• Excerpted text:
Cytomegalovirus reactivation and its clinical impact in patients with solid tumors.

Author information

1
Department of Internal Medicine III with Hematology, Medical Oncology, Hemostaseology, Infectious Diseases, Rheumatology, Oncologic Center, Laboratory of Immunological Molecular Cancer Research, Paracelsus Private Medical University Salzburg, Salzburg, Austria.
2
Division of Medical Microbiology of the Department of Laboratory Medicine, Paracelsus Medical University Salzburg, Salzburg, Austria.
3
Department of Hospital Epidemiology and Infection Control, Paracelsus Private Medical University Salzburg, Salzburg, Austria.
4
Department of Internal Medicine III with Hematology, Medical Oncology, Hemostaseology, Infectious Diseases, Rheumatology, Oncologic Center, Laboratory of Immunological Molecular Cancer Research, Paracelsus Private Medical University Salzburg, Salzburg, Austria ; Department Onkology, Allgemeines Krankenhaus-Universitätskliniken, Wien, Austria.

• Excerpted records:
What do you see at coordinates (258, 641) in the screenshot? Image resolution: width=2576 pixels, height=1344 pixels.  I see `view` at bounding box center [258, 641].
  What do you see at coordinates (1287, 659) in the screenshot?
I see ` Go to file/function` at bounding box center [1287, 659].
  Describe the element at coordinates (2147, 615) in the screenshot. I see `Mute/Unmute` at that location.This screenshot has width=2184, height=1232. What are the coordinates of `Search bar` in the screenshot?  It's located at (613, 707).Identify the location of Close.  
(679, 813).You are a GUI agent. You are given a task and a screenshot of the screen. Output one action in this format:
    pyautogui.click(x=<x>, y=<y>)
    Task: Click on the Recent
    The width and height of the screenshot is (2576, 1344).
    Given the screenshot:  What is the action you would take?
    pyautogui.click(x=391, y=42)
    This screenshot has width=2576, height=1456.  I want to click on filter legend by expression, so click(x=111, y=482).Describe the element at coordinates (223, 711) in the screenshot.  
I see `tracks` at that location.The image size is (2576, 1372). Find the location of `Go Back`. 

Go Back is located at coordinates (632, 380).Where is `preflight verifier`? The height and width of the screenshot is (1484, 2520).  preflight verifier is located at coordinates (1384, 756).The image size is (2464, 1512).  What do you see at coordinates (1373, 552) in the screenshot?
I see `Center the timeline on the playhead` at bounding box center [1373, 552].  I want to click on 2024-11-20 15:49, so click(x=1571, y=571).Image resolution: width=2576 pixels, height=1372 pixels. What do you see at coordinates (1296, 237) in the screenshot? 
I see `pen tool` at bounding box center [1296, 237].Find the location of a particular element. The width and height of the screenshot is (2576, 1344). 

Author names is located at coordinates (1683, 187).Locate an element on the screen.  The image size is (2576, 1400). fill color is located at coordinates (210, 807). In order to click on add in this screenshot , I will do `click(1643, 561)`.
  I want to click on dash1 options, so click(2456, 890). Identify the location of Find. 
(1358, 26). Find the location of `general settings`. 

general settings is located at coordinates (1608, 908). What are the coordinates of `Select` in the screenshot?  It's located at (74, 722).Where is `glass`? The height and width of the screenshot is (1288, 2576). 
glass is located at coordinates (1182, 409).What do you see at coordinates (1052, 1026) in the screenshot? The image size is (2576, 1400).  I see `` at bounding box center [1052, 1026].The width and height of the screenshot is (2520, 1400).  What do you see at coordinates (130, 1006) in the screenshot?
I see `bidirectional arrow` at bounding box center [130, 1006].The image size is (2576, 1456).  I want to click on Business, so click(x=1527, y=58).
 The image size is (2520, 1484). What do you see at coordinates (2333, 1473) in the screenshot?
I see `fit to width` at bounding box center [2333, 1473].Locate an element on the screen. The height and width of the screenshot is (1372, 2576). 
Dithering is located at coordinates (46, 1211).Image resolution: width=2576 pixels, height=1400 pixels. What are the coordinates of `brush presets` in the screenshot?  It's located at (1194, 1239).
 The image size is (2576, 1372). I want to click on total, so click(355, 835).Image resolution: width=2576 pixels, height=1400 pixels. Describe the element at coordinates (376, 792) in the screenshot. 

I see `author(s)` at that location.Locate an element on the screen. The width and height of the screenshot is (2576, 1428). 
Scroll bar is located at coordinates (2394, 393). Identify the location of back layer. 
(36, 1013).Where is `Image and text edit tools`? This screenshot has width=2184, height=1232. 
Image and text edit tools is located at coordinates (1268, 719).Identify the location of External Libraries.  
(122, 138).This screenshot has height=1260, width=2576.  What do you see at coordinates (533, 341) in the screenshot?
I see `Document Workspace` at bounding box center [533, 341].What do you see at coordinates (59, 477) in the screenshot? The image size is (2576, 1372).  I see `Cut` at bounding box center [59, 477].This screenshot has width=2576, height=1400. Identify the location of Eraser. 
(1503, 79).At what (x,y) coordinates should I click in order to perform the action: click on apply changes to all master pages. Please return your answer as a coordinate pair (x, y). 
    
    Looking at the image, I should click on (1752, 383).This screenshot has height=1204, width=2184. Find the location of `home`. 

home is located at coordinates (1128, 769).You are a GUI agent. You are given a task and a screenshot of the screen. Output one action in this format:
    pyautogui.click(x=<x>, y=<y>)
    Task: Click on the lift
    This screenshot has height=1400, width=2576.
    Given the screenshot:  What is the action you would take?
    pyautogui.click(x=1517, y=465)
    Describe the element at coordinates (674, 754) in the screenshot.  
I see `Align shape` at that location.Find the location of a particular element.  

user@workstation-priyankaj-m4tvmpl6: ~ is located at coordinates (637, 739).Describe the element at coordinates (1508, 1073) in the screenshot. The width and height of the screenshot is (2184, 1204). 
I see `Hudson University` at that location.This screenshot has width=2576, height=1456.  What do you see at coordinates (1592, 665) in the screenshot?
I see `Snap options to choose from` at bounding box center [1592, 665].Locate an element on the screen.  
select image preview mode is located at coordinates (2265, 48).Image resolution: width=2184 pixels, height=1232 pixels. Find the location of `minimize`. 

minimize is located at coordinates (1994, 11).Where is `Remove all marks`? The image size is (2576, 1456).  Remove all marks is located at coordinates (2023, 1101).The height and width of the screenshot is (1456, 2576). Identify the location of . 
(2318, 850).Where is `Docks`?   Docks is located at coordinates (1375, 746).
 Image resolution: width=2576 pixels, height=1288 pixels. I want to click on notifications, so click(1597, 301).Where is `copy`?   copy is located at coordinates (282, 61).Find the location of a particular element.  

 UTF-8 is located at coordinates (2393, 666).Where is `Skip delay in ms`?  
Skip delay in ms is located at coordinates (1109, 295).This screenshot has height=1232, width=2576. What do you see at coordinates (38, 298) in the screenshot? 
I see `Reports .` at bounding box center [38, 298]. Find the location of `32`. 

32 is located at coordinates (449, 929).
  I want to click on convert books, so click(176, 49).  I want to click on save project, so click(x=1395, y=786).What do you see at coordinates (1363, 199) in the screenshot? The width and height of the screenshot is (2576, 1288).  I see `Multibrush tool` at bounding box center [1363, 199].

• Required work:
In the author information for the text on cytomegalovirus reactivation in solid tumors, which department is the Division of Medical Microbiology part of?

• Answer:
The Department of Laboratory Medicine, at Paracelsus Medical University Salzburg.